Idk if i’m doing it right though, or if it’ll make things better where she respects and gains attraction towards me again, whenever i stand up and say no and not give her what she wants she verbally attacks me and makes it hard to stand my ground, i feel like if i keep standing she’ll be done. I know it isn’t just about gaining your WW back, that it’s about making yourself a better and more desirable man. But i still want to gain her back from this
So i’m going to reread divorce remedy, and read the following:no more mr nice guy, the five love languages, 40 love dares challenge, the way of the superior man, the rationale male series. I will also watch certain youtube videos that i feel are trying to teach the same message (jason capital and coach corey wayne) As well as reading the original attachments (such as sandi’s rules and GAL) does divorce remedy and divorce busting have the same basic content or is there anything specific and special i can learn from one and not the other?

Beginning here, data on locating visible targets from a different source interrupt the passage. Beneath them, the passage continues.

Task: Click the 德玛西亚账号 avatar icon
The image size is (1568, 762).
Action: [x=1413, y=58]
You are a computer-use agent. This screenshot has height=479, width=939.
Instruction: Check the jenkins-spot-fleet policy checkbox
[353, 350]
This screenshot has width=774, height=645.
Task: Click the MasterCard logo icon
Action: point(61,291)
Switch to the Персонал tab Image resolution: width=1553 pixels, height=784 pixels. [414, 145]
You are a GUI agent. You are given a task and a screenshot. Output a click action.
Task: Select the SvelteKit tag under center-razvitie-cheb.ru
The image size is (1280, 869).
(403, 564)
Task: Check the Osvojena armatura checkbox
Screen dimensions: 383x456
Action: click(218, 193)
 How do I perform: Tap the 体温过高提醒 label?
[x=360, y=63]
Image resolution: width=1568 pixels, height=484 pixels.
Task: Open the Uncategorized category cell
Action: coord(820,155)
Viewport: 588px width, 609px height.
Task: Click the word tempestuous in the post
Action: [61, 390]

Just now realizing how horrible 2019 has been, i’ve had all these problems with my marriage before the year even started and it’s only gotten worse. I had a car crash in february that almost killed me and totaled my car, couldn’t go back to work for several months and lost a great job making a lot of money due to me not being able to return within a certain time frame, getting put at fault for the accident by the insurance companies, i had to get a lawyer involved because it wasn’t my fault in any way. And now to top it off my marriage, the one thing i would want to save out of everything, looks like it’s gone and done for. The scary part to me is that it isn’t even august yet, there’s still almost half a year left for things to get even worse if at all possible...i’m not meaning to be a downer, just realized a few moments ago what all happened this year and how they’ve all been horrible
Thank you, just had to vent for a little bit. Tonight my wife went out and i acted like i didn’t care, said she looks good and have fun and that’s it. She texted me asking if i could meet at her moms to pick her up and i said yeah i can probably be there by then, i said probably to give her the sense that i wasn’t sitting around twiddling my thumbs waiting on her, i got her something to eat before all this for when she got home just to continue acts of kindness, but didn’t present it like i hadn’t been doing anything so she can wonder about me a little. On the drive home she said i guess i’ll put the air mattress in the makeup room and sleep in there then, i didn’t respond because i knew that was a trap, she was trying to get me to argue or break down, so i get the bed and i acted like i’m not gonna argue with her or let her lure me in, made her think i was doing my own thing while still showing i care.. did i play this out right? When i said i can probably be there she texted back “ok probably?”